Ribbit LEAP Ltd. (NYSE:LEAP) announced late last night that it will not complete a business combination by its initial deadline of September 10, and will instead redeem all shares.
The SPAC will cease all operations on August 15 and shareholders will shortly thereafter receive $10.02 per share. The move marks another high-profile SPAC ending in liquidation as its sponsor, Ribbit Capital, has been a prominent fintech investor with earlier investments in Robinhood (NASDAQ:HOOD), Zillow (NASDAQ:ZG) and MercadoLibre (NASDAQ:MELI).

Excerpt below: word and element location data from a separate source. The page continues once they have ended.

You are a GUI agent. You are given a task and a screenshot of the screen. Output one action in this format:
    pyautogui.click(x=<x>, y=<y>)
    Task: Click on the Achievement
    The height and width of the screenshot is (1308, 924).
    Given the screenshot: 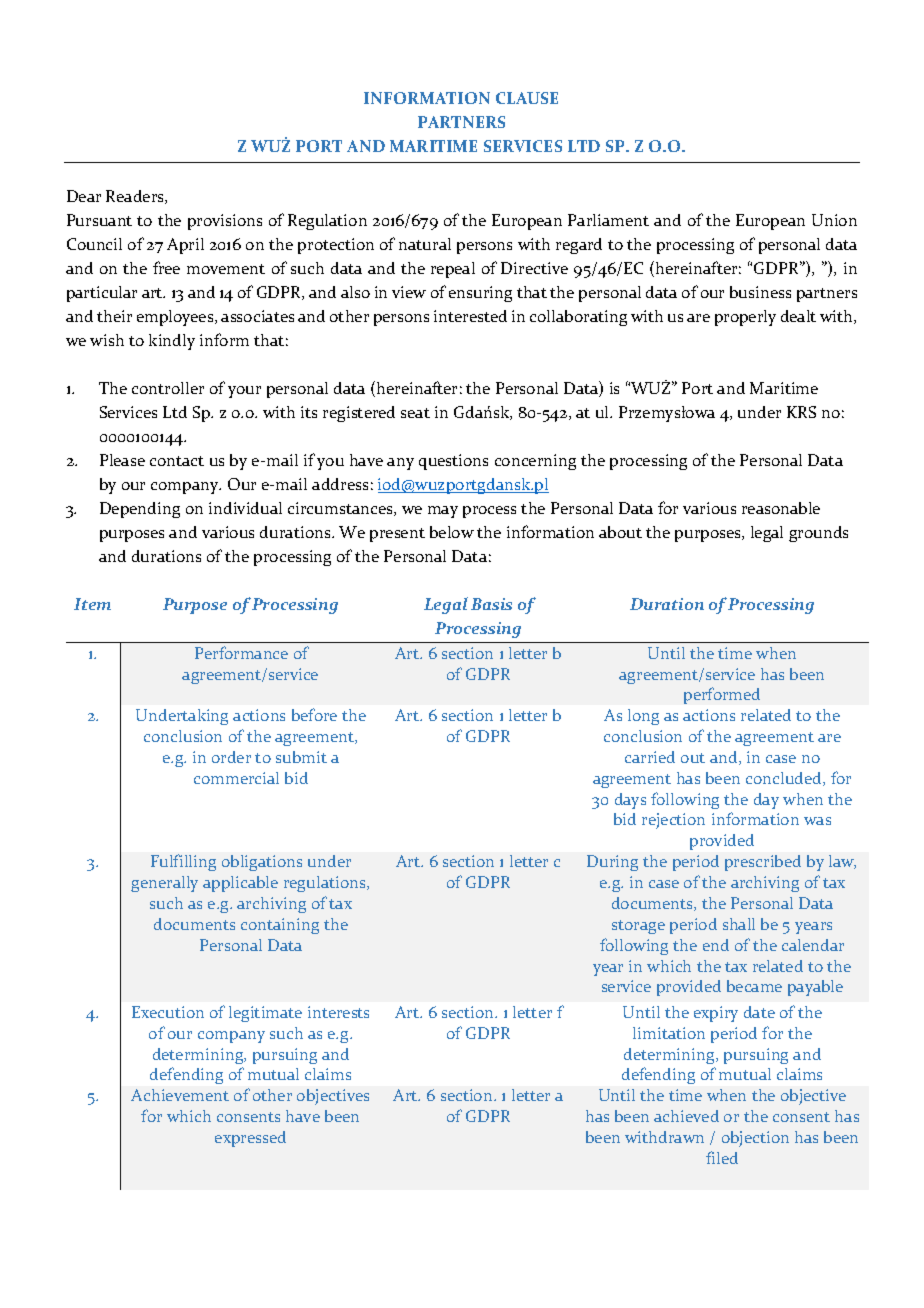 What is the action you would take?
    pyautogui.click(x=180, y=1095)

It also IPO’d with a highly customized SPAC structure designed to align the long-term interests of its sponsor with the target company including a $100 million forward purchase agreement and long-term lock-ups. But, in a letter to investors, Ribbit Capital conceded that the thesis behind this approach was “wrong.”

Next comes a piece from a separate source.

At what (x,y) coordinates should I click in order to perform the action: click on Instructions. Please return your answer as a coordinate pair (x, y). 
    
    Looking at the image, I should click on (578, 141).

“Since LEAP’s listing, we held conversations with over 100 potential partners that met our initial criteria for growth, quality, and readiness. We discovered in the process either that those companies did not meet our standard for long-term projected value creation or that they viewed the merits of a transaction with LEAP as less compelling than a traditional IPO or, more commonly, staying private.”
For all of the talk about SPAC sponsors being the party seeking to cut a deal and run, it is interesting that Ribbit LEAP observed the opposite phenomenon in its prospective targets as its long-term alignment structures were more a detriment than advantage in negotiations.
The investor letter also cited other complications, first among them that “SEC commentary and actions contributed to a growing perception of the de-SPACing process as a riskier, more complicated path compared to conventional IPOs, discouraging the highest quality companies from giving the SPAC route earnest consideration”, despite the fact that fintech companies that listed via traditional IPO after Ribbit LEAP were down an average -49% from their IPO price themselves.
Ultimately, the Ribbit team explained that in a highly saturated SPAC market, they “saw little appeal in competing with offers from others willing to get a deal done at any cost.” This indicates that this may have been simply a case of unfortunate timing for Ribbit LEAP’s approach, which may have borne more fruit in a different SPAC cycle.